I think the very first panel is the most effective. It's recognizable as the character and the colors and lines work really well. The largest panel seems like it needs more work. It looks slightly unfinished in the faces. I like that the last panel is sort of open ended and the viewer has to interpret what happened.
I feel the text should have been rotated instead of stacked. It looks nicer and is more easily readable if the words are rotated completely instead of stacking the letters. (For example, I mean like this: [link] ).
The idea is definitely strong. Well done!
Thank you for the wonderful critique!
I'm glad the first panel turned out well. It's my favorite section of the piece. As for the middle panel... :iconfacepalmpz:. I fought and fought with that section, particularly the shapeshifter character behind Dean. I finally had to just push the paper away. I was hoping the face in the foreground didn't look unfinished. Dang! XD
Oh, I didn't even think of that! I'll have to remember that. I'm not sure if I'll go back into this one and change the text up, but I'm wanting to storyboard the story I'm working on and get the drawings/text into a panel layout. I'll definitely playy around with rotating the text, to see what all works.

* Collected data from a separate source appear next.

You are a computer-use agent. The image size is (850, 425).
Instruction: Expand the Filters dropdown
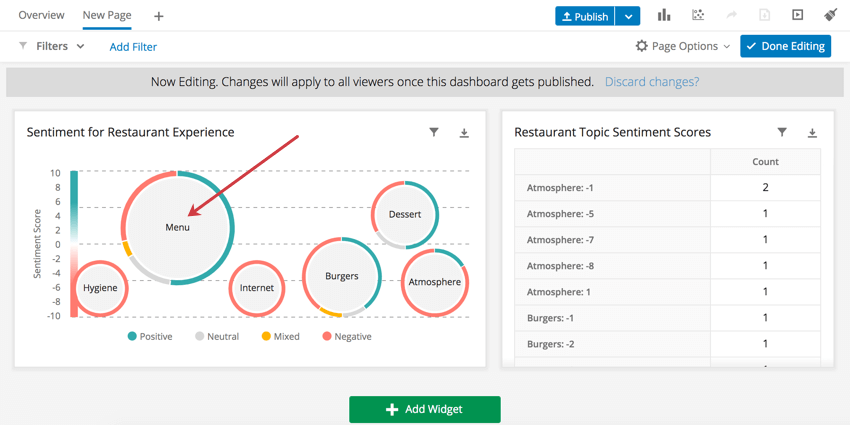[51, 47]

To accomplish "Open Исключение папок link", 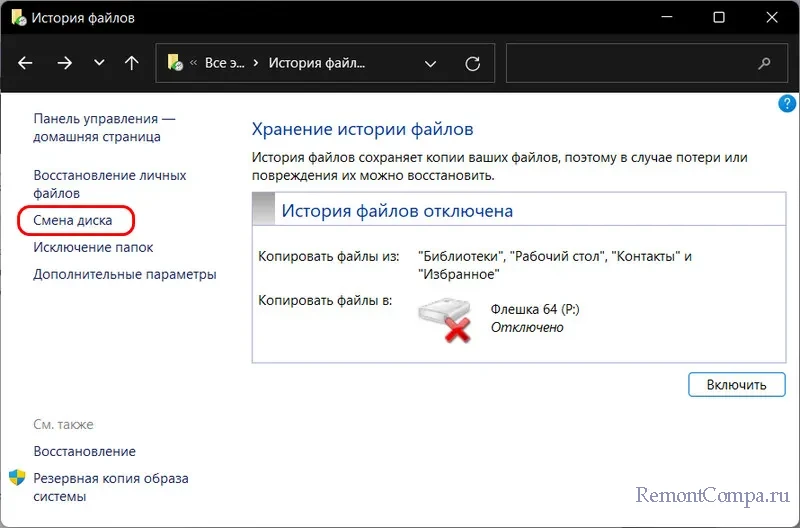I will (93, 247).
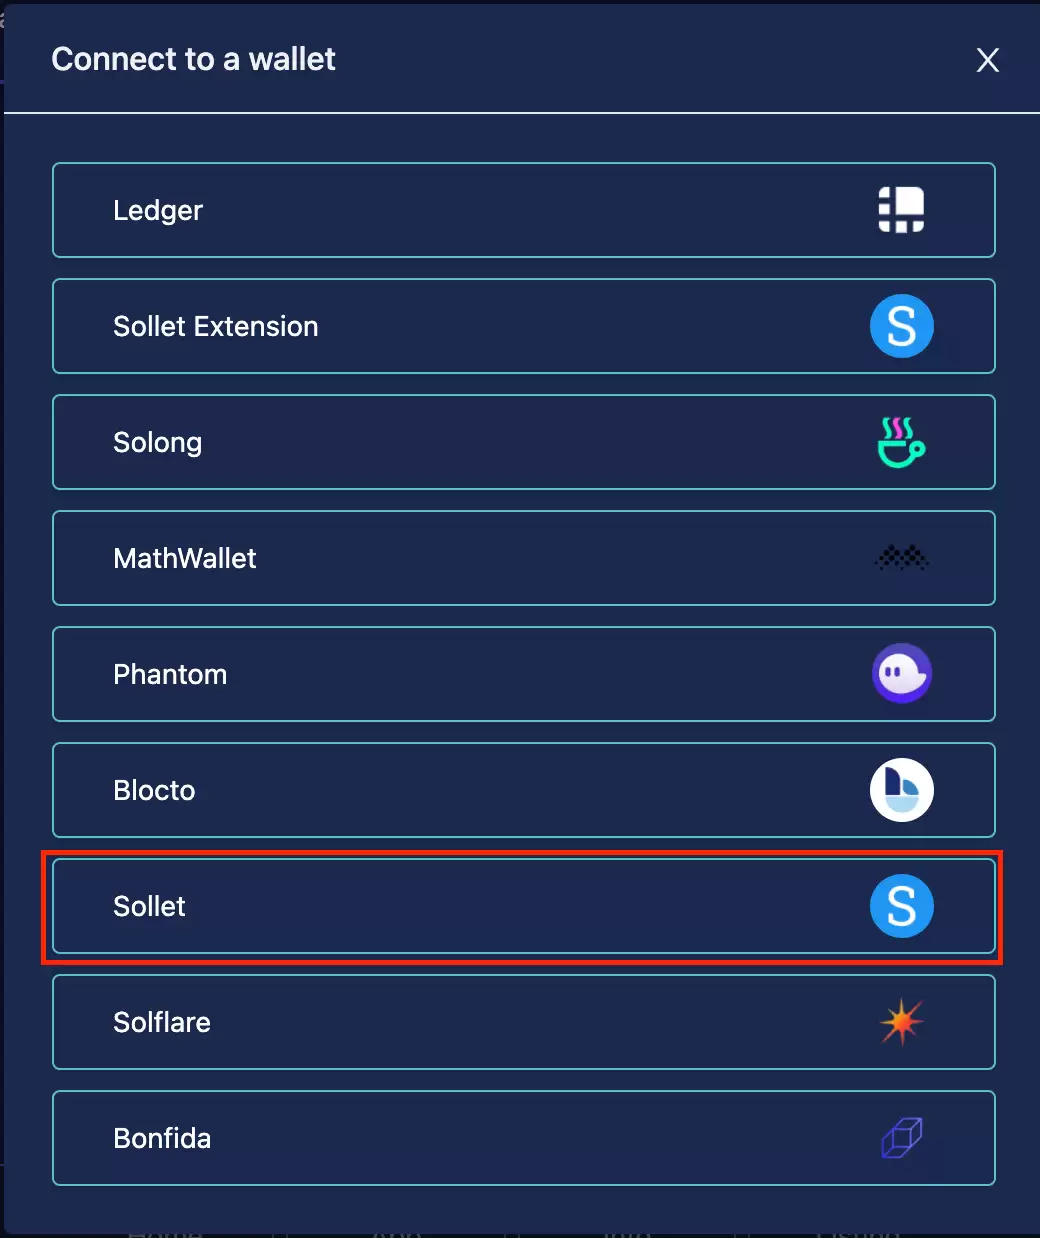Click the Connect to a wallet title
Screen dimensions: 1040x1238
193,60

Thanks for the tips and for the great feedback! It's much appreciated. I ended up learning a lot with this one.
I feel like I give you a lot of critiques. haha. I think it's because I like that you're so open to them and you seem like you actually appreciate the help.

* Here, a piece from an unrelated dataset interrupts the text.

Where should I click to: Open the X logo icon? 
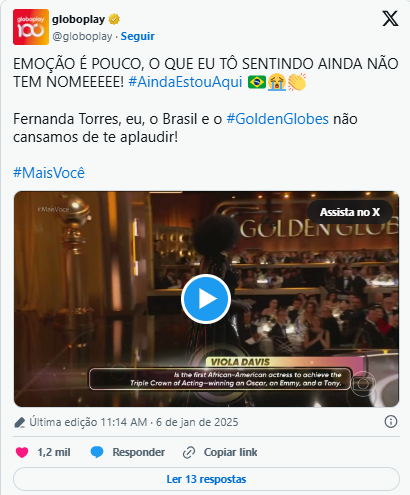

I do think the face in the foreground is the best out of the three in that panel. I think it's something about the eyes that get me on that one, and then the others maybe it's just because they are smaller so there's less detail.
Yeah it's just something to think about for future works.
I always appreciate your critiques. Help is always good! I've improved a lot over the years due to it. Hopefuly, I can keep up the trend.
Ah, I see what you mean. I'll have to see if I can tweak those eyes at all. I know I wanted the rear one to blend in with the darkness. The dude in the middle was just rough as all get out. He was my major problem in the piece. -.-' I need to remember to stop trying to draw faces at such weird angles. The 3/4 one drives me crazy, and yet I try anyways.
^^ Will do!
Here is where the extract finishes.